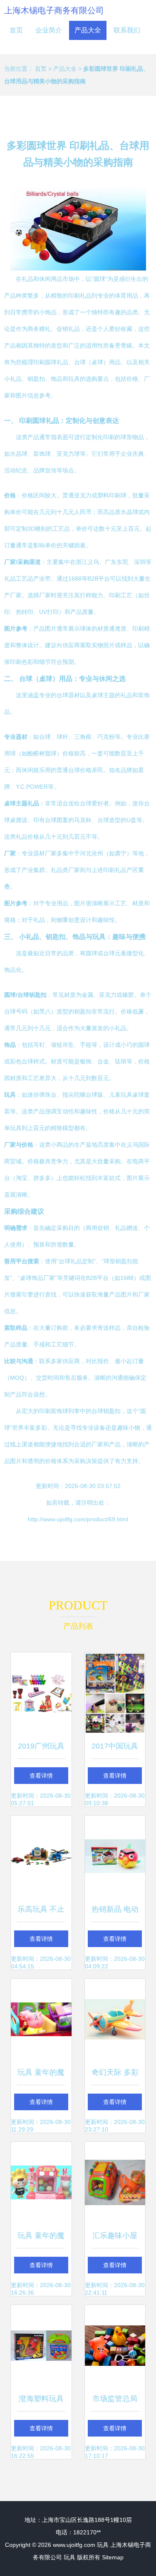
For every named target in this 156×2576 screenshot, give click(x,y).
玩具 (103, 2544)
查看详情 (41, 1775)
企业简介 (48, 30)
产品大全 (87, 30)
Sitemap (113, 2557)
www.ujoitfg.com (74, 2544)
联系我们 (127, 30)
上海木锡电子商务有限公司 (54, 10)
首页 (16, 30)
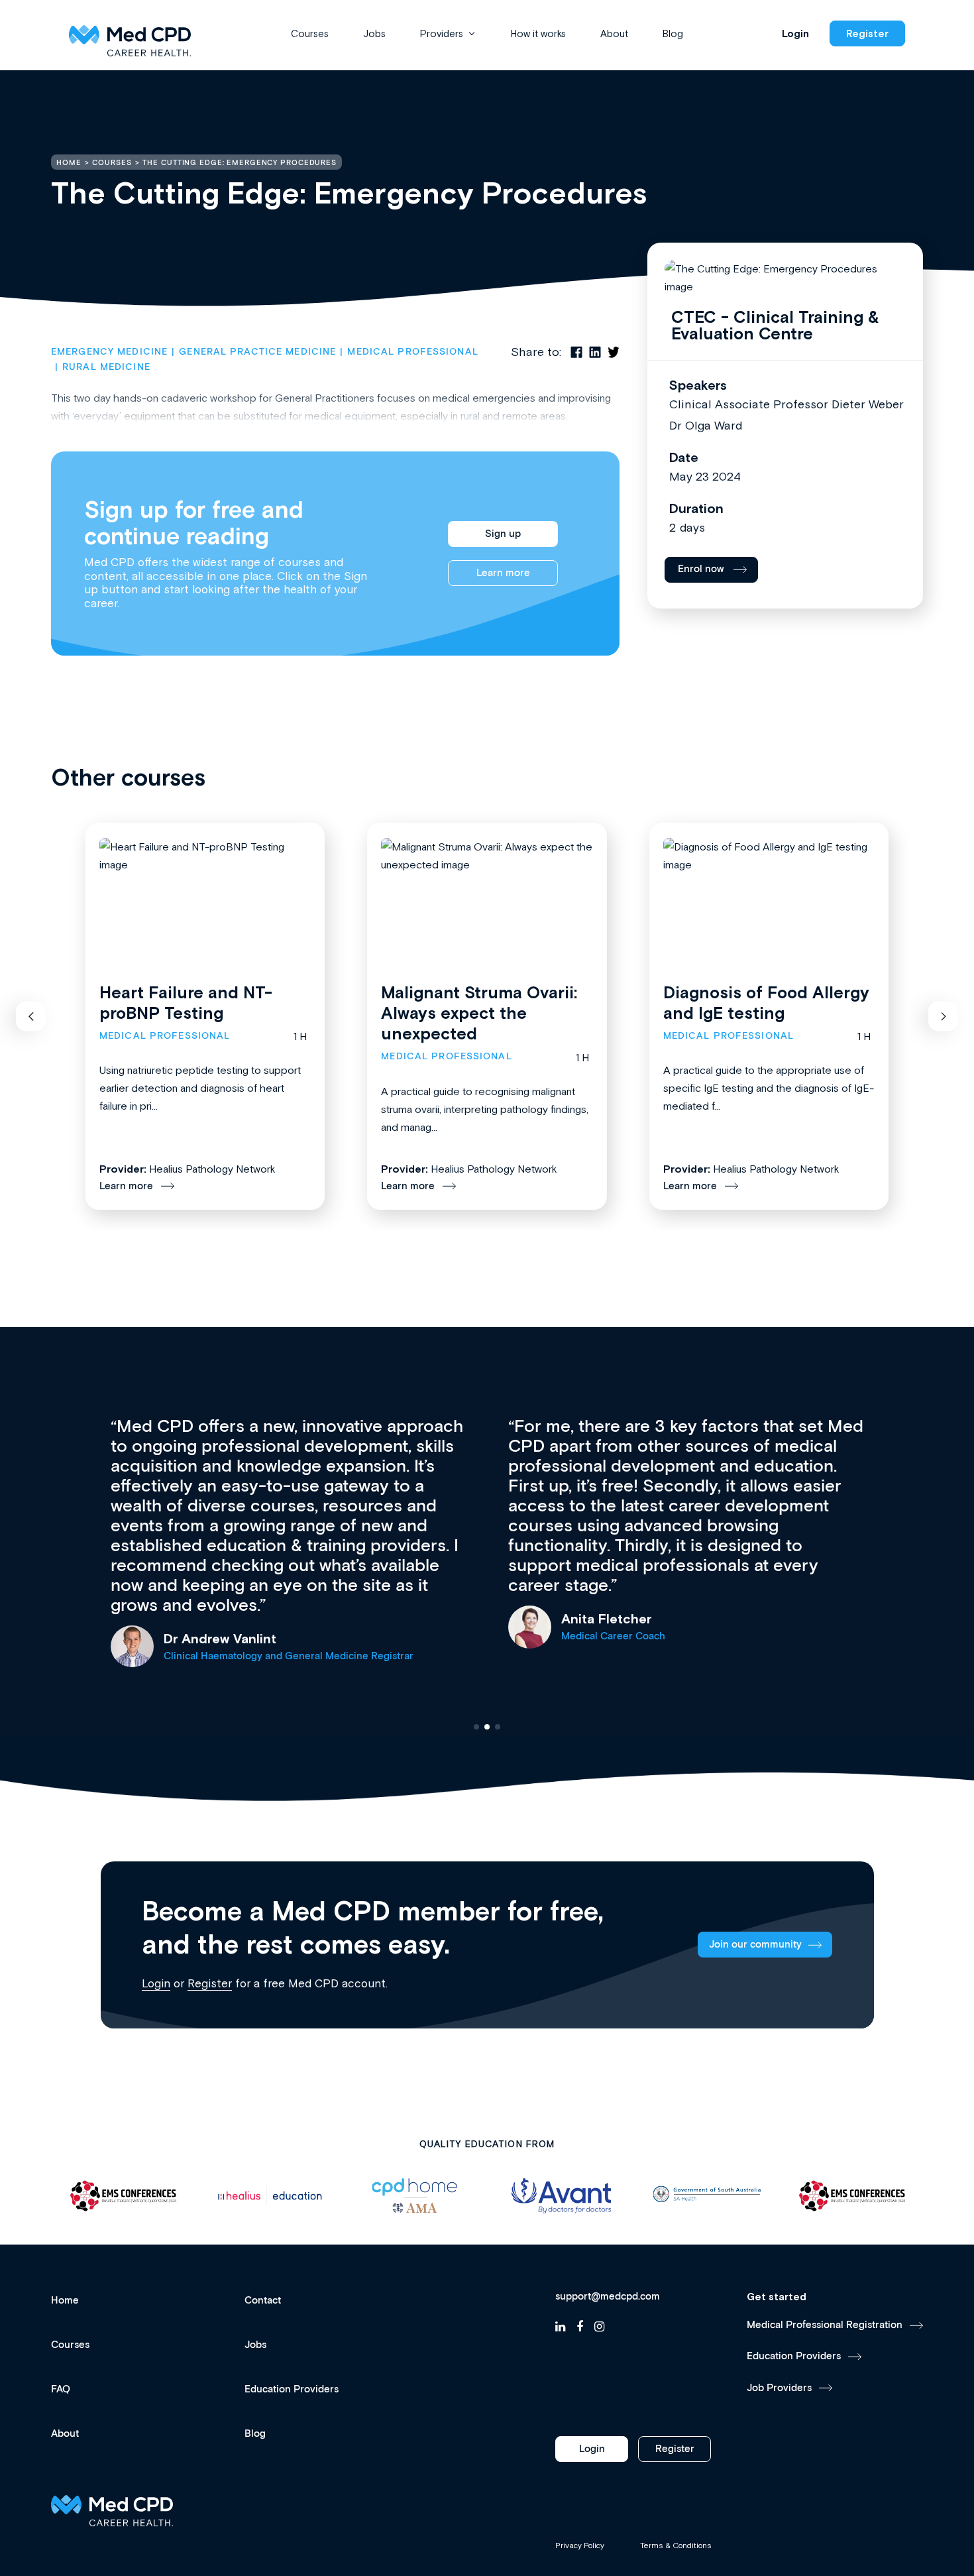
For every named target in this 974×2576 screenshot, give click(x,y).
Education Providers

########

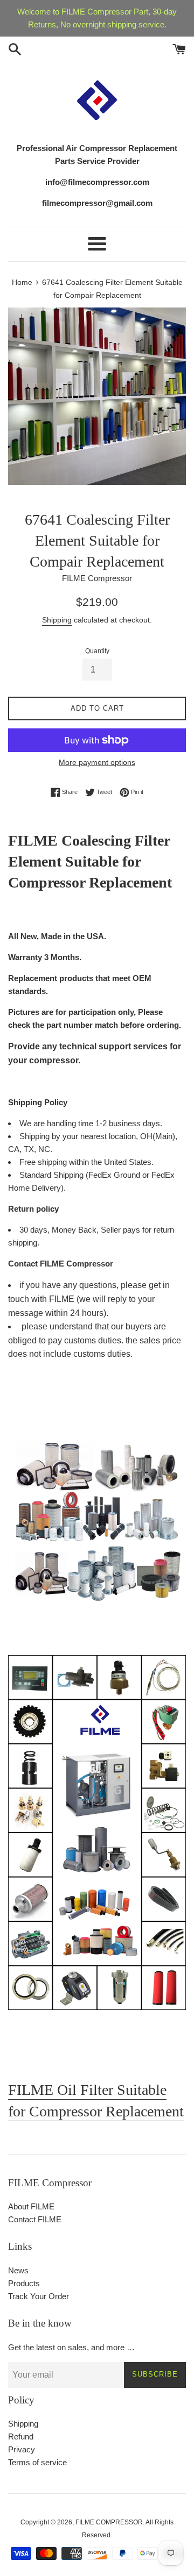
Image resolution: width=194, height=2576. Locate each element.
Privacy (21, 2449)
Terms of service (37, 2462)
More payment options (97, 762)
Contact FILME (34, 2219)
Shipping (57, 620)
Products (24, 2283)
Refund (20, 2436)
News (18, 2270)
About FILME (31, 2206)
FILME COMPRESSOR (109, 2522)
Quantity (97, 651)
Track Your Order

########

## Task brief
Copy the lines above exactly, beginning at the line that has "Image resolution: width=194, height=2576." and stopping after the line that has "Track Your Order", and omit the rest.

## Reply to the exercise
Image resolution: width=194, height=2576. Locate each element.
Privacy (21, 2449)
Terms of service (37, 2462)
More payment options (97, 762)
Contact FILME (34, 2219)
Shipping (57, 620)
Products (24, 2283)
Refund (20, 2436)
News (18, 2270)
About FILME (31, 2206)
FILME COMPRESSOR (109, 2522)
Quantity (97, 651)
Track Your Order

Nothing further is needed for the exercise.